Wanted: Rotation Invariant Solutions to the Helmholtz Equation

A plane wave solution $e^{i\vec k\cdot\vec x}$ is also an eigenfunction of the translation operator:

$$X_{a\ast}e^{i\vec k\cdot\vec x} = e^{-ik_xa}e^{i\vec k\cdot\vec x}$$

$$Y_{b\ast}e^{i\vec k\cdot\vec x} = e^{-ik_yb}e^{i\vec k\cdot\vec x}$$
but

$$R_{\gamma\ast}e^{ikr\cos (\alpha -\theta )} \equiv e^{ikr\cos (\alpha - \theta -\gamma )}\not= \lambda e^{ikr\cos (\alpha -\theta )}$$

for any $\lambda !$ . In other words, a plane wave solution is not an eigenfunction of the rotation operator! Nevertheless, we know that $R_\gamma$ is a transformation which takes eigenfunctions of $\nabla^2$ into eigenfucntions belonging to the same eigenvalue. This leads to the following question:

Which linear combination of plane waves (having the same $k^2$ ) is an eigenfunction of $R_\gamma$ ?
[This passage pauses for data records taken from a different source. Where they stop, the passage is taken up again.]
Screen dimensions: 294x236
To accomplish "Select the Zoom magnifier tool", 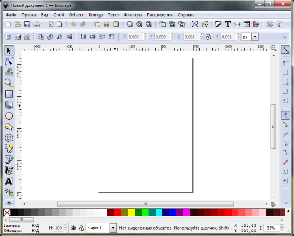I will [9, 82].
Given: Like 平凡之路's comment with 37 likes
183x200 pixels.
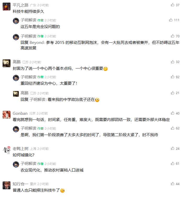Looking at the screenshot, I should point(173,5).
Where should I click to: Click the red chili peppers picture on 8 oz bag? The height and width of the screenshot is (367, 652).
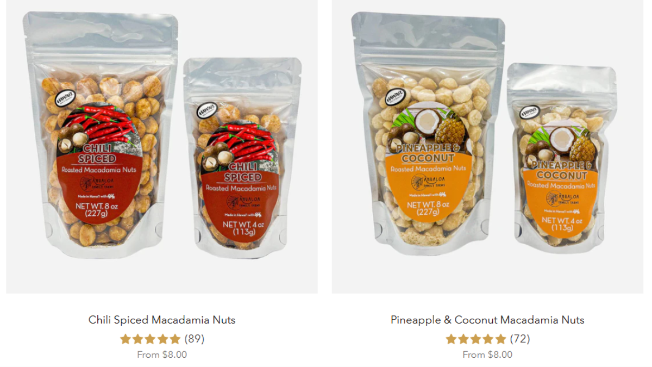[x=104, y=125]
We need a solution to the Helmholtz equation of the form

$$\psi =Z(kr)e^{i\nu \theta}~~\qquad~~\qquad~~(\nu =~\textrm{complex constant})$$
so that

$$R_{\gamma\ast}\psi = e^{-i\nu\gamma}\psi~~\qquad~~\textrm{(\lq\lq Rotation eigenfunction~} \psi\textrm{'')}\,.$$

If we can find $Z(kr)$ such that

$$(\nabla^2 +k^2)Z(kr)e^{i\nu\theta} = 0\,,$$

then we shall have what we are looking for, namely a solution which is also an eigenfunction of the rotation operator.
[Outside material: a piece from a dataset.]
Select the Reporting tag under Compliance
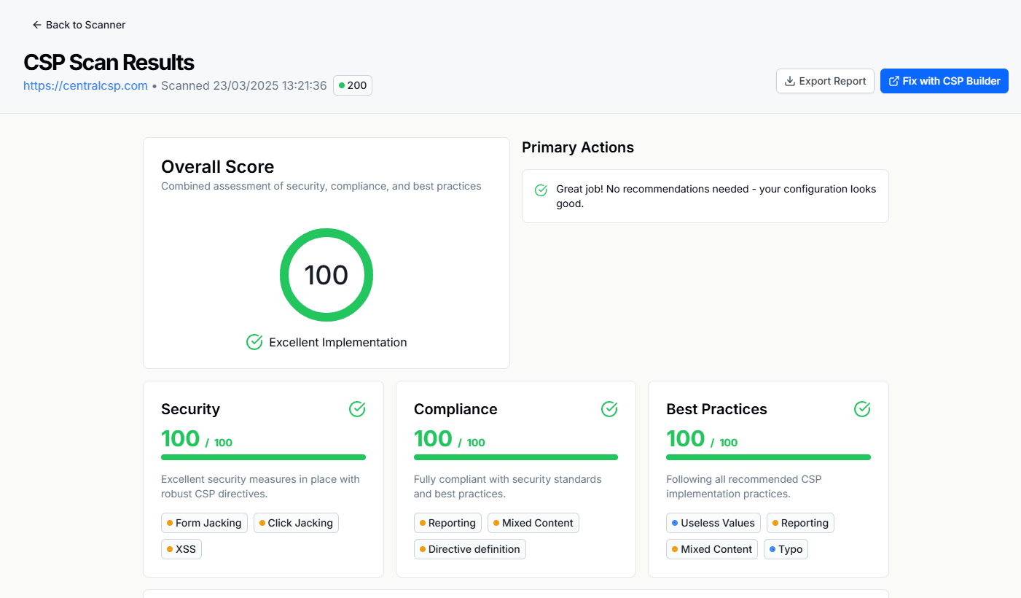The width and height of the screenshot is (1021, 598). [447, 523]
Using the polar representation of $\nabla^2$ , and cancelling out the factor $e^{i\nu\theta}$ , we have

$$\left\{ \frac{d^2}{dr^2} +\frac{1}{r}~\frac{d}{dr} +\left( k^2-\frac{\nu ^2}{r^2} \right)\right\} Z(kr)=0~~,$$

or with $\rho =kr$ ,

$$\left\{\frac{d^2}{d\rho^2}+\frac{1}{\rho}~\frac{d}{d\rho} + \left( 1- \frac{\nu ^2}{\rho^2}\right)\right\} Z(\rho )=0\,.$$

In other words, $Z(\rho )$ must satisfy Bessel's equation.

The first impulse is to solve this equation using infinite series. However, we shall take note of STOKE'S observation: ``series solutions have the advantage of being generally applicable, but are wholly devoid of elegance''. In our case ``elegance'' means ability to capture the geometric and physical properties of the Euclidean plane.

Lecture 40

Instead of a series solution, we shall take the question on the previous page seriously and construct an appropriate superposition of plane wave solutions, namely

$$\psi =\int^{\alpha_2}_{\alpha_1}e^{ikr\cos (\alpha -\theta )}e^{i\nu\alpha}d\alpha ~~.$$ (52)

Is this solution invariant (i.e. gets changed only by a constant phase factor)? To find out, let $\alpha=\overline{\alpha} + \theta$ so that

$$\psi=\underbrace{\int^{\overline{\alpha}_2 =\alpha_2-\theta}_{\ov... ...\overline{\alpha}}d\overline{\alpha}}_{\displaystyle Z(kr)} e^{i\nu\theta}\,.$$

This superposition has the desired form

$$Z(kr)e^{i\nu\theta}$$

provided the effect of the $\theta$ -dependence in the integration limits can be removed. In other words, expression (5.2), which is a solution of

$$0=\nabla^2+k^2=\left(\frac{1}{r}~\frac{\partial}{\partial r}r\fra... ...partial r}+\frac{1}{r^2}~\frac{\partial^2}{\partial\theta^2}+k^2\right)\psi~~,$$

is an eigenfunction of $L_\theta =\frac{1}{i}~\frac{\partial}{\partial\theta}$ if

$$Z\equiv\int^{\alpha_2-\theta}_{\alpha_1-\theta} e^{ikr\cos\overline{\alpha}} e^{i\nu\overline{\alpha}}d\overline{\alpha}$$

can be shown to be independent of $\theta$ . In that case $Z=Z(kr)$ , and it necessarily satisfies

$$\left[\frac{1}{r}~\frac{d}{dr}r\frac{d}{dr}+k^2-\frac{\nu^2}{r^2}\right] Z(kr) =0\,,$$

which is Bessel's equation, with $\nu$ equal to any complex constant.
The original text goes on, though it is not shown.